» **To do**:
Which lines in the data below contain the word "Expand"? Pull each of them out.
*** Opening of Material shown ***
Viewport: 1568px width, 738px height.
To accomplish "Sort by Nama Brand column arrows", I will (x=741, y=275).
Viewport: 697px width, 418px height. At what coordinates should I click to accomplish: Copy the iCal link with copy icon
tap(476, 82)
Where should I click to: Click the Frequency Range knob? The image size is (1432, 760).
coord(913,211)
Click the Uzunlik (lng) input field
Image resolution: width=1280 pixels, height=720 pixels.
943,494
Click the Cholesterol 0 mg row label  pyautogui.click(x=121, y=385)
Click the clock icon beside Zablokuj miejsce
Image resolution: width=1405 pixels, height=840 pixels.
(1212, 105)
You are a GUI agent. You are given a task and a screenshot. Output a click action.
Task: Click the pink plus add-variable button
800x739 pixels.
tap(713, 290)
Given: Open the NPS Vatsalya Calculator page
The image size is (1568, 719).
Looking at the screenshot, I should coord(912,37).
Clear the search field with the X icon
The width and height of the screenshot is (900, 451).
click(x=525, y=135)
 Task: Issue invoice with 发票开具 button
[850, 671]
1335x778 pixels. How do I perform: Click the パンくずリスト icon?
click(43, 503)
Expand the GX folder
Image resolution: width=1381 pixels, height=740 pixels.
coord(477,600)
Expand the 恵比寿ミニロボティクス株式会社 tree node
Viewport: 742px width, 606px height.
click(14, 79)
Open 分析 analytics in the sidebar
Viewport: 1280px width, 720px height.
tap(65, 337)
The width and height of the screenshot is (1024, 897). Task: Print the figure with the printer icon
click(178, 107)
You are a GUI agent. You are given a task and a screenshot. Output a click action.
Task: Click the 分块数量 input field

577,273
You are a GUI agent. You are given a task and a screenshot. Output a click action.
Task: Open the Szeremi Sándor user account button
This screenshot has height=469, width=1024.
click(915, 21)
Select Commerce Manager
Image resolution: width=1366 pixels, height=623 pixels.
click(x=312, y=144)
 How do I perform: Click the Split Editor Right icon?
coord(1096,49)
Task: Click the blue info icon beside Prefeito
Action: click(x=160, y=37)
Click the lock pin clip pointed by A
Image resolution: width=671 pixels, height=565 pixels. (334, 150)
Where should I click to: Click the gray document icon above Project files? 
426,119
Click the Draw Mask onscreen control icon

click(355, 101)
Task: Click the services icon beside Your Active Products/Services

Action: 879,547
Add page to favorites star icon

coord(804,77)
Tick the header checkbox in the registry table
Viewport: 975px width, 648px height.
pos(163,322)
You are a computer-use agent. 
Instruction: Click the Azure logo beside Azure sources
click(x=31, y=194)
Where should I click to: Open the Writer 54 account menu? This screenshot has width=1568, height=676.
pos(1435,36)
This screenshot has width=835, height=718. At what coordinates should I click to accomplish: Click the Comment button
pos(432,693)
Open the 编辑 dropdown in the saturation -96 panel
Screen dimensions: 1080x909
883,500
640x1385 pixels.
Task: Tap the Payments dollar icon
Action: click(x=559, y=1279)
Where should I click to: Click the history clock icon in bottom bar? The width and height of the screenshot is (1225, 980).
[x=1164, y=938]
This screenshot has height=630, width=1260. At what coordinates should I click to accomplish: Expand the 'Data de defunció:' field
*** Close of Material shown ***
» **Output for this exercise**:
Expand the GX folder
Expand the 恵比寿ミニロボティクス株式会社 tree node
This screenshot has height=630, width=1260. At what coordinates should I click to accomplish: Expand the 'Data de defunció:' field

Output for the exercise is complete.